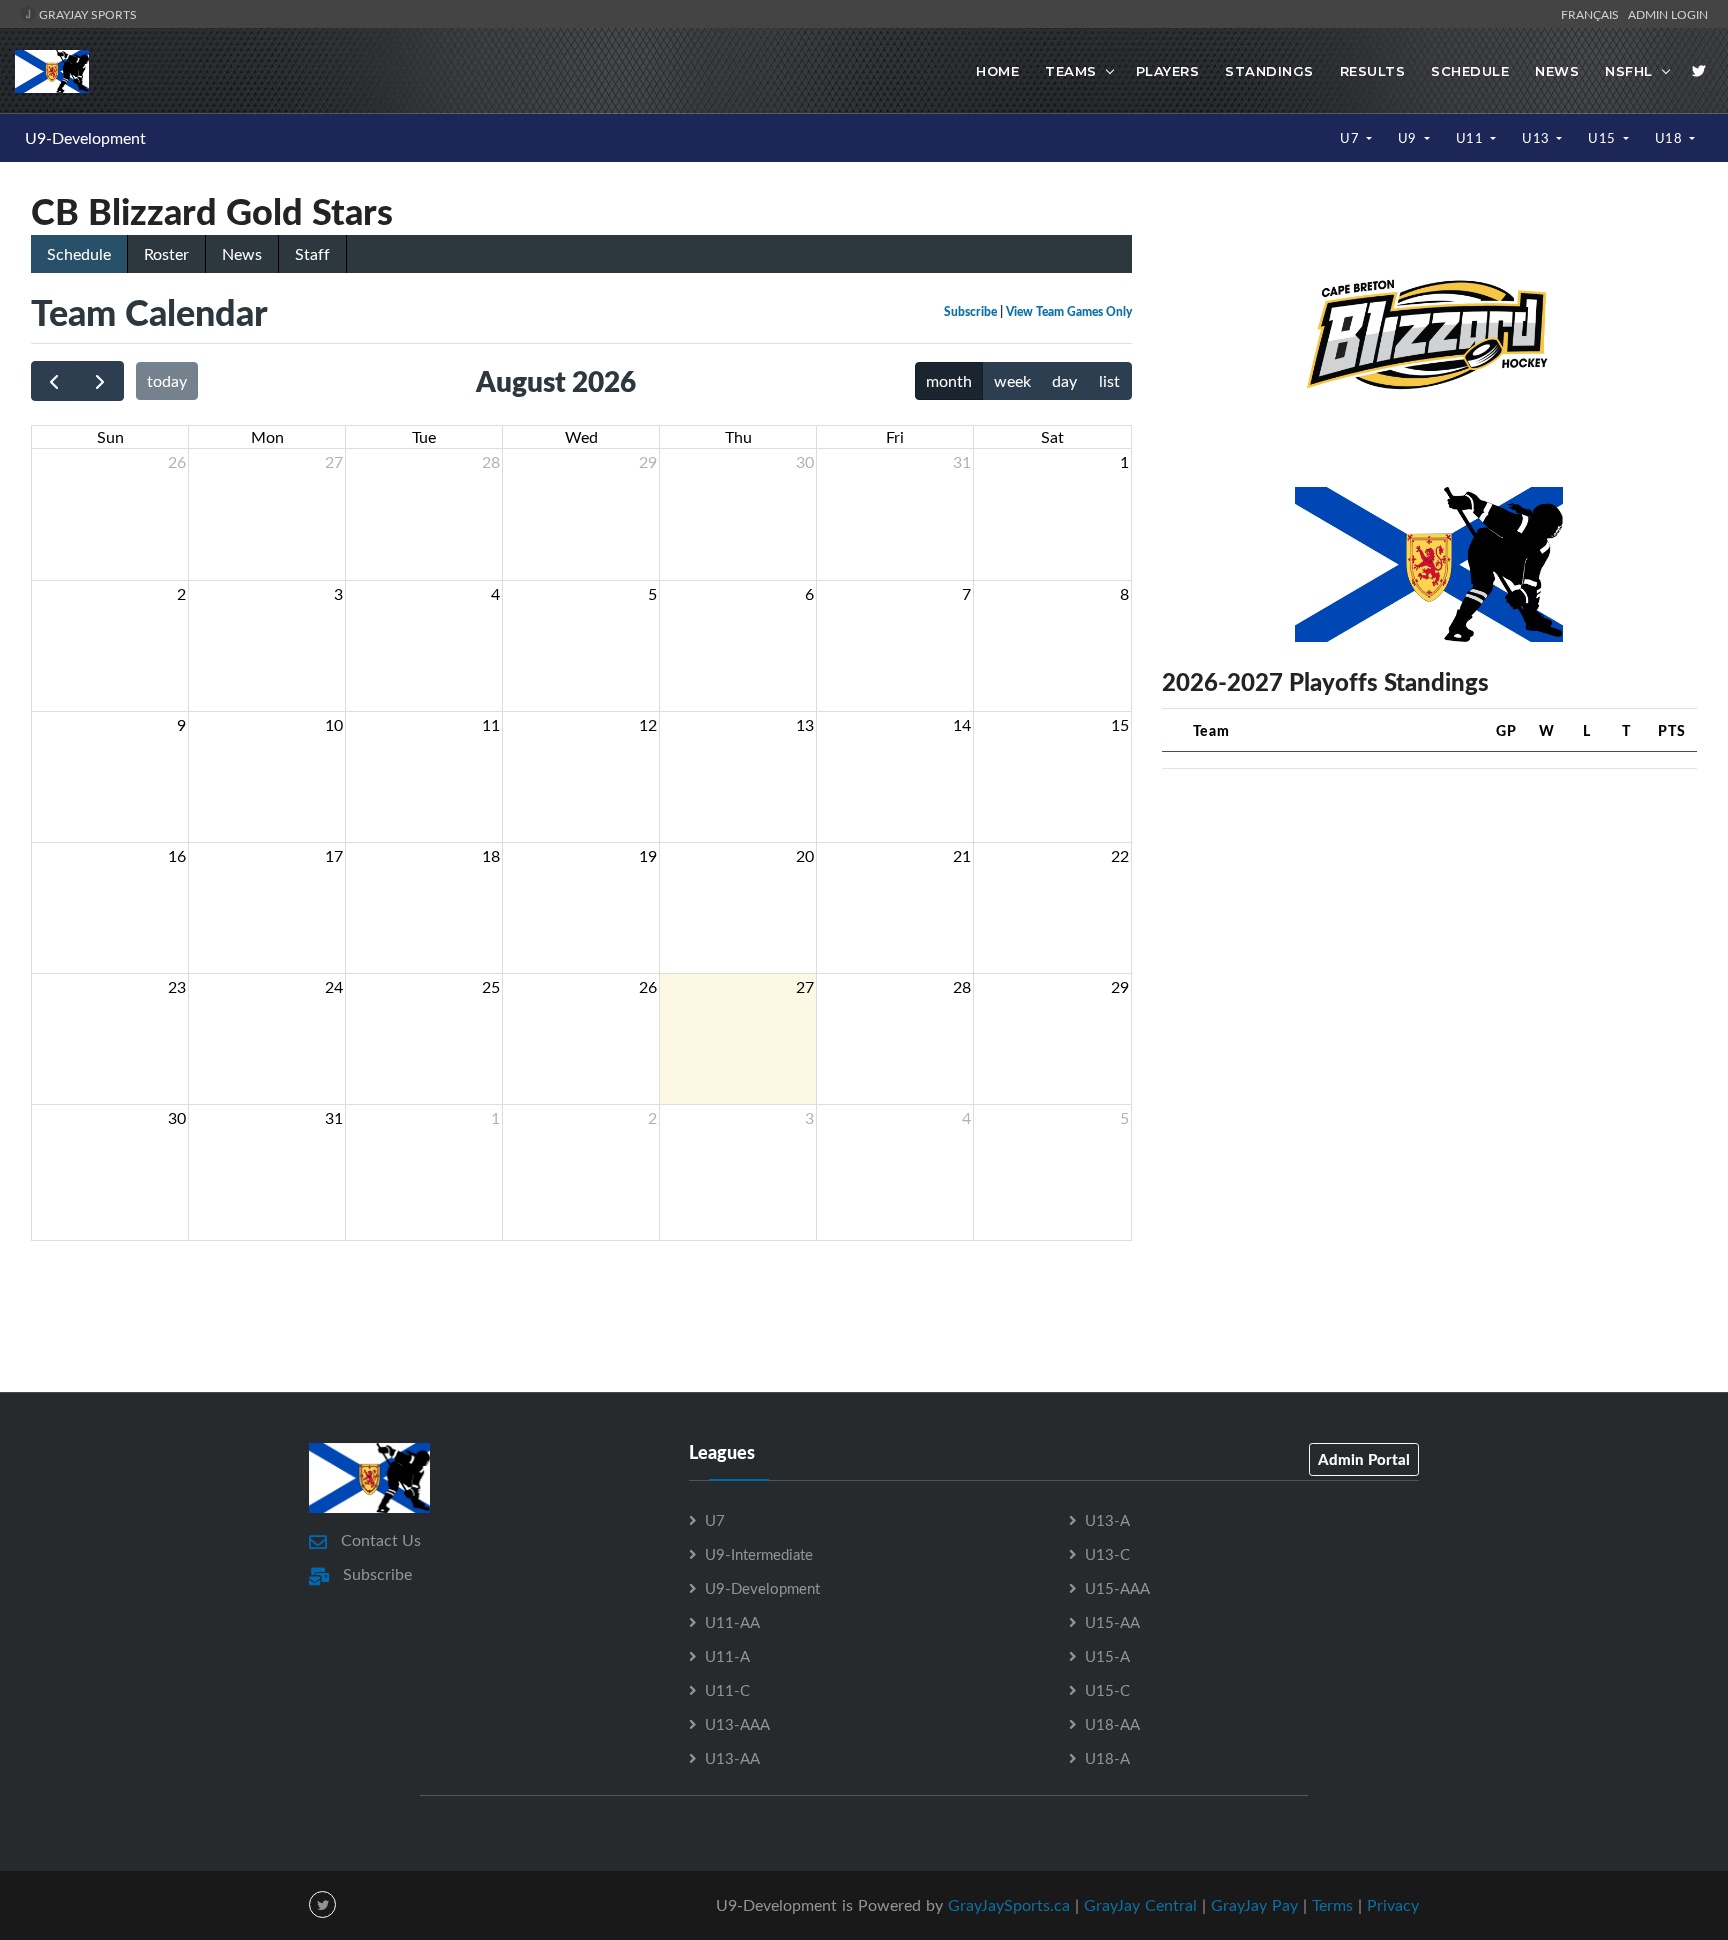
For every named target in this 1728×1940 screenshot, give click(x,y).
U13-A (1107, 1520)
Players (1168, 71)
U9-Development (85, 138)
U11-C (727, 1690)
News (1557, 71)
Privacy (1393, 1905)
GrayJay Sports (86, 14)
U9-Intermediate (759, 1554)
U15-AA (1112, 1622)
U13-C (1107, 1554)
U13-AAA (737, 1724)
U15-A (1107, 1656)
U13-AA (732, 1758)
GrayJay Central (1140, 1905)
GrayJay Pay (1254, 1905)
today (167, 381)
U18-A (1107, 1758)
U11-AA (732, 1622)
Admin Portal (1364, 1459)
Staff (312, 254)
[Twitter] (1699, 71)
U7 (1351, 138)
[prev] (54, 381)
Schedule (1470, 71)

☆ ☆ ☆

_EXERCISE DIRECTIONS_
Your reply should restate the data above word for word and contain no pictures.

_WRITTEN SOLUTION_
For every named target in this 1728×1940 screenshot, give click(x,y).
U13-A (1107, 1520)
Players (1168, 71)
U9-Development (85, 138)
U11-C (727, 1690)
News (1557, 71)
Privacy (1393, 1905)
GrayJay Sports (86, 14)
U9-Intermediate (759, 1554)
U15-AA (1112, 1622)
U13-C (1107, 1554)
U13-AAA (737, 1724)
U15-A (1107, 1656)
U13-AA (732, 1758)
GrayJay Central (1140, 1905)
GrayJay Pay (1254, 1905)
today (167, 381)
U18-A (1107, 1758)
U11-AA (732, 1622)
Admin Portal (1364, 1459)
Staff (312, 254)
[Twitter] (1699, 71)
U7 (1351, 138)
[prev] (54, 381)
Schedule (1470, 71)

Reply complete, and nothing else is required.